おそらくこのシーンは、時間外や休日に食い込んでいるはずですが、3人の先生はトンテンカンテン、飛び散る汗をものともせず、製作活動に余念がありません。


豊郷小に限らず、当時は自作教具の製作がさかんでした。
これについて、『手引』には、次のような説明があります。

「理科という教科の特質は「事物現象から直接学ぶ」にあるから〔…〕理科教育のあり方を正常ならしめるには、直接子どもの学習指導にあたる教師も、学校管理者も、また、教育行政者も、それぞれの立場から、理科学習の「物」の整備、充実を意図しなければならない。〔…〕この問題解決の一手段としての自作教具の製作に大きな意義と価値を認めざるを得ないであろう。」(p.122)

特に豊郷小の場合は、「手工動力室」という強力な援軍があったので、教具の製作には大いに力が入ったことでしょう。

(昭和13年の絵葉書から。既出)


(昭和39年現在の動力室の状況)

こうした豊かな人的・物的資源を背景に、自作教具は日々生み出され、それらは理科準備室の棚を徐々に占領していきました↓。

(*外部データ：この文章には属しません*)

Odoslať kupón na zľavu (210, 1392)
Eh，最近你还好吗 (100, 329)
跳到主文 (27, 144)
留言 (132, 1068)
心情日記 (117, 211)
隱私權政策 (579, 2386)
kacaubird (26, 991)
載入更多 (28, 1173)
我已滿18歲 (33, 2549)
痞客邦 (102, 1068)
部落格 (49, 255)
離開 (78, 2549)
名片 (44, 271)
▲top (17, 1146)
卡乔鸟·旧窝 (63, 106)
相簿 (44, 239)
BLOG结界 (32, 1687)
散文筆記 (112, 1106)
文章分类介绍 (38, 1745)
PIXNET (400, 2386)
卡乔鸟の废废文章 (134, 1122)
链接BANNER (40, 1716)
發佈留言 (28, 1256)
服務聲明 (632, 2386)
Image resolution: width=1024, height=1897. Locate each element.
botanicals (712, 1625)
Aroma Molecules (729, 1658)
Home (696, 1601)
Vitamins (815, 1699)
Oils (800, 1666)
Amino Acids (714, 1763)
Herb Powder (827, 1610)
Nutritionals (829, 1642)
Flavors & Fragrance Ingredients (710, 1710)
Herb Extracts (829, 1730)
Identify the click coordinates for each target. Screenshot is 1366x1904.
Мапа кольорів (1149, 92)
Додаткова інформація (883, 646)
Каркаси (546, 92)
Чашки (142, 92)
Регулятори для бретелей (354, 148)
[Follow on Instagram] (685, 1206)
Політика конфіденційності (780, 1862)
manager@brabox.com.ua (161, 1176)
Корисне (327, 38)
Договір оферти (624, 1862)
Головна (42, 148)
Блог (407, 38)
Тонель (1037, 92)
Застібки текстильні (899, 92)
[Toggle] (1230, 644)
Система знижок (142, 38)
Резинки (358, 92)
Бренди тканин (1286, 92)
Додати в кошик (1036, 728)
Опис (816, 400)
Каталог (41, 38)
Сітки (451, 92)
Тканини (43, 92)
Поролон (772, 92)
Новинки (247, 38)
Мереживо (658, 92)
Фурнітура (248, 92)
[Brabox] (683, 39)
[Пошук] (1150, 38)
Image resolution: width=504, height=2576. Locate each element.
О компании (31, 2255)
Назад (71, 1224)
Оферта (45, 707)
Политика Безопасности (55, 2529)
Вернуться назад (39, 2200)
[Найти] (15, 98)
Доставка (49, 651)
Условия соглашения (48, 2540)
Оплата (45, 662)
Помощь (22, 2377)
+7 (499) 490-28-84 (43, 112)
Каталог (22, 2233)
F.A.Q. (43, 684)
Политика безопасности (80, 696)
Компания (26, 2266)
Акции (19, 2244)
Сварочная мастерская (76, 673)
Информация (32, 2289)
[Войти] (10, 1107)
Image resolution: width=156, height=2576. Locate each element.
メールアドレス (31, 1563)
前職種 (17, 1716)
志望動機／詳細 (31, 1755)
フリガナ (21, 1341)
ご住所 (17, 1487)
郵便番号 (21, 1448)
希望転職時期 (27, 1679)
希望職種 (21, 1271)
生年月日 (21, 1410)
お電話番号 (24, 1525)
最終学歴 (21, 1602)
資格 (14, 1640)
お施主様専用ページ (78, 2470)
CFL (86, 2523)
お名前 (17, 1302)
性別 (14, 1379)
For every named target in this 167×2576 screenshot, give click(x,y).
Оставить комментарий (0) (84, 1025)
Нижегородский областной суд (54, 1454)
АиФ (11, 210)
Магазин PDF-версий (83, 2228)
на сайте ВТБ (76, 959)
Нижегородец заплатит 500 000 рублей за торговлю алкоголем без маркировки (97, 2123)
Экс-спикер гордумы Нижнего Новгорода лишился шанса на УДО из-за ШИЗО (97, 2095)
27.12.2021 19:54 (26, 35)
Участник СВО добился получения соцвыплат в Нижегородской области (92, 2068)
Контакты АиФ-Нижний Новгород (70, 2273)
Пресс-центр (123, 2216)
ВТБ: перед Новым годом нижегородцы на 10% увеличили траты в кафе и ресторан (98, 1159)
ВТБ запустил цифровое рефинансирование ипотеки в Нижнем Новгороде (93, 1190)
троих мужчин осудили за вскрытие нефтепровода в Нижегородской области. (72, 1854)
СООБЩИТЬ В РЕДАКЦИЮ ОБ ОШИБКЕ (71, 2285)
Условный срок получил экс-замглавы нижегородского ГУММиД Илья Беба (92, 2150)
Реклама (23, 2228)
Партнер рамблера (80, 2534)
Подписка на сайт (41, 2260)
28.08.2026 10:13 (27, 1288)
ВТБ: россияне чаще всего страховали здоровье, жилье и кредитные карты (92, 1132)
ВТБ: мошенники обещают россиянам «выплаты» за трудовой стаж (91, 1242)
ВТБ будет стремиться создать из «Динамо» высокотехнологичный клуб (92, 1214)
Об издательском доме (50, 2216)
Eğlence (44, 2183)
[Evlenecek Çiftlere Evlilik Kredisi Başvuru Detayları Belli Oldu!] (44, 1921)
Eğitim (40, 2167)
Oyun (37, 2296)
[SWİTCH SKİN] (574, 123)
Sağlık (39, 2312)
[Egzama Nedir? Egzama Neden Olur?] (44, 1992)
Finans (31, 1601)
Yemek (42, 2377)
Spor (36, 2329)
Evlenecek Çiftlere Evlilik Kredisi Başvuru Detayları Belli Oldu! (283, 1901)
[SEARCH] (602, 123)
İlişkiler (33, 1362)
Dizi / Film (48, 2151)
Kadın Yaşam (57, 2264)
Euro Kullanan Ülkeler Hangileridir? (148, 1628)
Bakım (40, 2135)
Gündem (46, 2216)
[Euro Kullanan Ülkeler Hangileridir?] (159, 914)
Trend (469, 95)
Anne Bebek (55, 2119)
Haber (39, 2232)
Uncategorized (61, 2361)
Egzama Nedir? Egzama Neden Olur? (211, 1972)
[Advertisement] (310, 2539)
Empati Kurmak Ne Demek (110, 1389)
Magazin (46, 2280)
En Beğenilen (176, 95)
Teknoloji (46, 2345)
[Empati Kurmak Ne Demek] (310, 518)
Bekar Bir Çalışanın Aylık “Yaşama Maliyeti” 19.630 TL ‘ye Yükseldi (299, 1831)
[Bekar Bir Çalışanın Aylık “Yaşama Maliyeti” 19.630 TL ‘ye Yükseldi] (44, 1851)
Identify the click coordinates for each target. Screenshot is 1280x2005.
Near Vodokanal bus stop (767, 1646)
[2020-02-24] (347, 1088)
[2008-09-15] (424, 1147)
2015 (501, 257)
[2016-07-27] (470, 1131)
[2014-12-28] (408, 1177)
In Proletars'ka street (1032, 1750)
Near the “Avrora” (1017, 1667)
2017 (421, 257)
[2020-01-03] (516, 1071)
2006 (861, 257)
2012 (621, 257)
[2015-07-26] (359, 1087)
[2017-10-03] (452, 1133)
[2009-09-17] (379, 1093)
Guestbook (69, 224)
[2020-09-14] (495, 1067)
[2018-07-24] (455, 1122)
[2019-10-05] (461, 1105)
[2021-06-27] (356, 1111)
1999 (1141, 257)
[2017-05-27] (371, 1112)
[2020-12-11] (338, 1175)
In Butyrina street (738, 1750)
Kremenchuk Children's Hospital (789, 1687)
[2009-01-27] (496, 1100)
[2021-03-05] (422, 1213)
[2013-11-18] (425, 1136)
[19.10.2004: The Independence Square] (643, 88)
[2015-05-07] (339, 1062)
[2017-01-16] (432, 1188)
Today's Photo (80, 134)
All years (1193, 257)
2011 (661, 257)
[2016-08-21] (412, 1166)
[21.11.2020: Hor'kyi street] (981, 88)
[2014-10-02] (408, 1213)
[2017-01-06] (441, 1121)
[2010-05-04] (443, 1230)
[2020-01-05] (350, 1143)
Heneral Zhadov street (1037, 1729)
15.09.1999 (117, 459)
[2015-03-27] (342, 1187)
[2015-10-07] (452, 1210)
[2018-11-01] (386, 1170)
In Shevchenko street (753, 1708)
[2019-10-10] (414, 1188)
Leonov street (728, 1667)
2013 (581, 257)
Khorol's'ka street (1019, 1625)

上で引用した一節からも分かるように、当時はモノにこだわることが、すなわち理科教育の王道とされた時代です。そして買うのでも、作るのでも、とにかく教材を充実させることが(たぶん)至上命題でしたから、いきおい理科室はヴンダーカンマー化することになったわけです。

教具や標本であふれかえった理科準備室に入ることを許された、当時の子供たちの心境やいかに?うやうやしく棚から教材を取り出す、下の少年たちの横顔と手つきに、一種の誇りと憧れを感じとるのは、私だけではありますまい。


もちろん、今では昔の先生が作ったお手製の教材など、すべて廃棄されているでしょうが、とにかくすばらしく力が入っていたことは確かで、そうした時代を素朴に懐かしく思います。